We cannot approve the use of initials instead of words in a criminal complaint to identify the offense. It can lead to absurdity, uncertainty, vagueness, unidentifiability and mistake.

Due process of law requires a specific description of the offense for which a defendant is to be put on trial.

It is not necessary to determine defendant’s second contention.

The complaint did not state the facts or the common name of the offense. It was not a complaint upon which a criminal action could be commenced.

The judgment is reversed and the cause remanded with a direction to the district court to dismiss the complaint.

It is so ordered.

HENDLEY, J., specially concurs.

HERNANDEZ, J., dissents.


(specially concurring).

I concur in the result reached by Judge Sutin. I disagree with the reasoning because of the implication that Rule 21(a), [§ 36-21-21 (a), N.M.S.A.1953 (2d Repl. Vol. 1972)], must be so narrowly construed. I see no reason why the requirements of the statement cannot be read together in a common sense manner without technicalities.

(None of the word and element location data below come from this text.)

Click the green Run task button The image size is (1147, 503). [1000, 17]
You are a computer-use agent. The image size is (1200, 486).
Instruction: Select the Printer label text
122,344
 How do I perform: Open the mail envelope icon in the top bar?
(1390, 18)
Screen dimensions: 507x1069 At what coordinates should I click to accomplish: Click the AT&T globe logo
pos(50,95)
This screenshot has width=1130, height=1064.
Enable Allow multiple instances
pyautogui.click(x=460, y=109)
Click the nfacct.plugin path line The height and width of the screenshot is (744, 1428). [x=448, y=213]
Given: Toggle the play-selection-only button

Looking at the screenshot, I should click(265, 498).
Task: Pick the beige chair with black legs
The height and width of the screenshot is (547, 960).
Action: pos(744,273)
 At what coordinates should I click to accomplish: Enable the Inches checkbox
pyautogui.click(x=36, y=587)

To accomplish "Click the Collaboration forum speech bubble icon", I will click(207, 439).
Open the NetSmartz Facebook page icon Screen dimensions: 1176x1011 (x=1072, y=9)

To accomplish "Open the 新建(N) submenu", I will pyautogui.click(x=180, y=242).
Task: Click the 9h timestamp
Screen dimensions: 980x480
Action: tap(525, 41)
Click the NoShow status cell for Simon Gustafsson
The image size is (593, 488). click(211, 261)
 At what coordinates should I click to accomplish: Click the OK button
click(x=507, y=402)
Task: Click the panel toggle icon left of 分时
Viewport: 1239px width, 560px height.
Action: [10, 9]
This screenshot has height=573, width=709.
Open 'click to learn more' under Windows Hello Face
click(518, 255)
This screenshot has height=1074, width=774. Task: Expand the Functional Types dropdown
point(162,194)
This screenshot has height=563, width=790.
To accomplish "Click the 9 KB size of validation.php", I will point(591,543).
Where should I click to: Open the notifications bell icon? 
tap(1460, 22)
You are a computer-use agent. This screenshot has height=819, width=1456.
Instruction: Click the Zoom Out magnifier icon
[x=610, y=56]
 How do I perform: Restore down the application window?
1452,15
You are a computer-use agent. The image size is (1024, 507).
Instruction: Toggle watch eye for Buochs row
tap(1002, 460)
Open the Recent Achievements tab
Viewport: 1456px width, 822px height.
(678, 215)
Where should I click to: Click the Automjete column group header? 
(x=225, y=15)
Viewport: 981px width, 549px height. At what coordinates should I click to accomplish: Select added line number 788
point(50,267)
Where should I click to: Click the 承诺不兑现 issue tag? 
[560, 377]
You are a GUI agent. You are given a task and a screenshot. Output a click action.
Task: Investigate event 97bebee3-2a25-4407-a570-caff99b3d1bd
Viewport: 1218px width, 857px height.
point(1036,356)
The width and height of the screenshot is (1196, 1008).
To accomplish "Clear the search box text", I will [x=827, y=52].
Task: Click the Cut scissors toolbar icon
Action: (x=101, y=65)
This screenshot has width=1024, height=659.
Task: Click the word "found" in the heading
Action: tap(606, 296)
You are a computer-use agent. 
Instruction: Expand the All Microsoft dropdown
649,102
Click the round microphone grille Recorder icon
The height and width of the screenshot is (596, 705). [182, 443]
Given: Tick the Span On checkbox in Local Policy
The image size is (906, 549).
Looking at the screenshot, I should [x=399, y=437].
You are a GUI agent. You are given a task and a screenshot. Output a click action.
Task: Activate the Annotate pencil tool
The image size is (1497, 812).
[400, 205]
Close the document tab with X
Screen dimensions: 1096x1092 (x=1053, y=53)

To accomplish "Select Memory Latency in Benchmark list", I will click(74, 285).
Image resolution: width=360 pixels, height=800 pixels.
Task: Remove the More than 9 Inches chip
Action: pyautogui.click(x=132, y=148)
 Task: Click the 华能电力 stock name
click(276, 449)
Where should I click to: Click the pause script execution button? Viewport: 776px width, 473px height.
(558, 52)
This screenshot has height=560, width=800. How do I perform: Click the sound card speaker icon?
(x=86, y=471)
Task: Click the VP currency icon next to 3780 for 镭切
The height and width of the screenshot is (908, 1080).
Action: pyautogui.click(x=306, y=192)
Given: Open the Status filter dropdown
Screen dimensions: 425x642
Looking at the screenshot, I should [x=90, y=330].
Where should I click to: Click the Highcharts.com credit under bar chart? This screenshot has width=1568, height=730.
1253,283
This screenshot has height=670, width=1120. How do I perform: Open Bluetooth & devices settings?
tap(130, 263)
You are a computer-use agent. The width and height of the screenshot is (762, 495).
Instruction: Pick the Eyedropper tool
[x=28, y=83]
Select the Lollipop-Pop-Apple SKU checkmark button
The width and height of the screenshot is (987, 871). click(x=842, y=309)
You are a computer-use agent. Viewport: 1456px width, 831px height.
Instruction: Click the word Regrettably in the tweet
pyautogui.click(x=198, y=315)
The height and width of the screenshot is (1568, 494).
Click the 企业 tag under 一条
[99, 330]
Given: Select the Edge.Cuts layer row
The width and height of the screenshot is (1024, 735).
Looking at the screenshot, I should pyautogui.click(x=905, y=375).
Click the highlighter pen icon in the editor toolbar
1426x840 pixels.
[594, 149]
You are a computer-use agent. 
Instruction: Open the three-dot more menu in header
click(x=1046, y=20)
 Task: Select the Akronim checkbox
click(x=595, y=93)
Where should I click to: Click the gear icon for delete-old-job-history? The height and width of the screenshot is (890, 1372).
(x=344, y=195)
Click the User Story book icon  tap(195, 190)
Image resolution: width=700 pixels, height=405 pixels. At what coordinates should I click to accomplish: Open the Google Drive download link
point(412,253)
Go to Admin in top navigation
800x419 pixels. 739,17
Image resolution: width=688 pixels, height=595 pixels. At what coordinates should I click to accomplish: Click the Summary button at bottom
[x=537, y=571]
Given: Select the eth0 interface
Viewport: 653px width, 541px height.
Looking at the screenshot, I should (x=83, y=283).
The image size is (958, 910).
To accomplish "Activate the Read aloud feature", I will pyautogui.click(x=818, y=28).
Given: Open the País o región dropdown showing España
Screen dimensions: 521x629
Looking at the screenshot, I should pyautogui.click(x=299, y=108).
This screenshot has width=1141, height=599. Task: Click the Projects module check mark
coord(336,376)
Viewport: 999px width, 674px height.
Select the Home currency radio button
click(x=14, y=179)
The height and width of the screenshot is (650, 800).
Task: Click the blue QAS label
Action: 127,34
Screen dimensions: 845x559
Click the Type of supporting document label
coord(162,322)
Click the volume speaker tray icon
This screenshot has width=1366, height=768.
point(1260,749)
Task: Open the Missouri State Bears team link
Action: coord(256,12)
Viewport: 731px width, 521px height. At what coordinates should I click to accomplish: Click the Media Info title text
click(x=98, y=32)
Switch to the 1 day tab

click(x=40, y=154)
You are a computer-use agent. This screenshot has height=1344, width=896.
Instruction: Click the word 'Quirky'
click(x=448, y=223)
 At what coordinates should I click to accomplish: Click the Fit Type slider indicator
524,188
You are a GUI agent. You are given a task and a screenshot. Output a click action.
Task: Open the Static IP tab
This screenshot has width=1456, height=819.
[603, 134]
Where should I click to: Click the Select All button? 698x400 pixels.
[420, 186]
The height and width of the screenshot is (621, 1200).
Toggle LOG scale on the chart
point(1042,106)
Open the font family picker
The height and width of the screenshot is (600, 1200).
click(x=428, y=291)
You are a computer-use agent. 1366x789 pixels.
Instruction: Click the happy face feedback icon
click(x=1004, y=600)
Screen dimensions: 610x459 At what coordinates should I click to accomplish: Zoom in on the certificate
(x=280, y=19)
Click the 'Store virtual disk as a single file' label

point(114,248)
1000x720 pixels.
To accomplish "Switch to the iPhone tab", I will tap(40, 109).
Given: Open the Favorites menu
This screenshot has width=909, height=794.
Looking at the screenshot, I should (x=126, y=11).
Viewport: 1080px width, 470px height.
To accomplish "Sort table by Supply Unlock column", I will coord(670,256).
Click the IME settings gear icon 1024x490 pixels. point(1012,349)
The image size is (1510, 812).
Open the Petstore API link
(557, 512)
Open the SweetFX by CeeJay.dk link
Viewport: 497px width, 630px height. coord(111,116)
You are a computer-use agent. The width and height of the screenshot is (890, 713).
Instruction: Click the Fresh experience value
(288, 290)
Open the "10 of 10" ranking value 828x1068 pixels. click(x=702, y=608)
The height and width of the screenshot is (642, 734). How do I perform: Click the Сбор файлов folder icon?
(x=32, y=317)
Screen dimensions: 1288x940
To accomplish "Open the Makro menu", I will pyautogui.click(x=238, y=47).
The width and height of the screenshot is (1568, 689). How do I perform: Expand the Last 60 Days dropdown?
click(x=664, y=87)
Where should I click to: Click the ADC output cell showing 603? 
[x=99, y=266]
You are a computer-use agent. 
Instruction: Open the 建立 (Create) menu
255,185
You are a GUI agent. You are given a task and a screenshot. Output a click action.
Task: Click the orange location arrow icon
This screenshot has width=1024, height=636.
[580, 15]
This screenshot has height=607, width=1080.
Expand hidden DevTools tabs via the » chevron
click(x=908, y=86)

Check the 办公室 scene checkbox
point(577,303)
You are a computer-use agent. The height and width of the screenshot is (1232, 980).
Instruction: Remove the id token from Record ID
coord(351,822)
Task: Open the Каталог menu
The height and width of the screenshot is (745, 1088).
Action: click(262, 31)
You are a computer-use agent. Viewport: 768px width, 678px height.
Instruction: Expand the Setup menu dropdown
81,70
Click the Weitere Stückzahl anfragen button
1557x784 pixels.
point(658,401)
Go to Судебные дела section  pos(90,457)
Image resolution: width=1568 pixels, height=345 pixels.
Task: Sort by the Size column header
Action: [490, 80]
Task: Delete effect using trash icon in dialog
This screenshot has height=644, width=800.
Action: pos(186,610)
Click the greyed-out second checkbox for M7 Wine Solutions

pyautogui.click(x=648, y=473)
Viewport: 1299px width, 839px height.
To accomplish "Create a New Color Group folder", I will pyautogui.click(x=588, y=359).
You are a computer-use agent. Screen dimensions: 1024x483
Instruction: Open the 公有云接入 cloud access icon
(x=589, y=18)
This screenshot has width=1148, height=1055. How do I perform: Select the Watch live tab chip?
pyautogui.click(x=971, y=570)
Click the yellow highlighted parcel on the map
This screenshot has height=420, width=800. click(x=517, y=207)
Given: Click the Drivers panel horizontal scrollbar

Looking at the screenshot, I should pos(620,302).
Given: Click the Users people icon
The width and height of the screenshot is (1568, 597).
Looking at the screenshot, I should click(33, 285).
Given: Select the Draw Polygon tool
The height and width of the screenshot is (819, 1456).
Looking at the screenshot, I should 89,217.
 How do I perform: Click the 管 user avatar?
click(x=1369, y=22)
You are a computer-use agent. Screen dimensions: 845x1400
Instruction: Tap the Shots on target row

Rule 21(a) requires that the statement contain the facts, common name and, when applicable, the specific section number. One essential function of a criminal complaint is to give notice of the crime with which the individual is charged. State v. McMath, 34 N.M. 419, 283 P. 51 (1929). Accordingly, had the complaint referred to subsection (A) of § 64 — 22-2, N.M.S.A. 1953 (2d Repl. Vol. 1972, pt. 2), relating to driving while “under the influence of intoxicating liquor,” I would have no problem in affirming. That subsection of the statute would supplement “D.W.I.” as the common name and would also supply the facts, “driving while intoxicated.” However, since subsection (B) of § 64-22-2, supra, refers to driving while under the influence of any narcotic drug the complaint as worded, without the specific subsection, could relate to either.



I respectfully dissent. In my opinion it is common knowledge that the initials, D. W.I., stand for driving while intoxicated and their use constitutes compliance with that part of Rule 21 requiring “. . .a sworn statement containing the facts, common name of the offense charged .” since they are both a statement of facts and a name.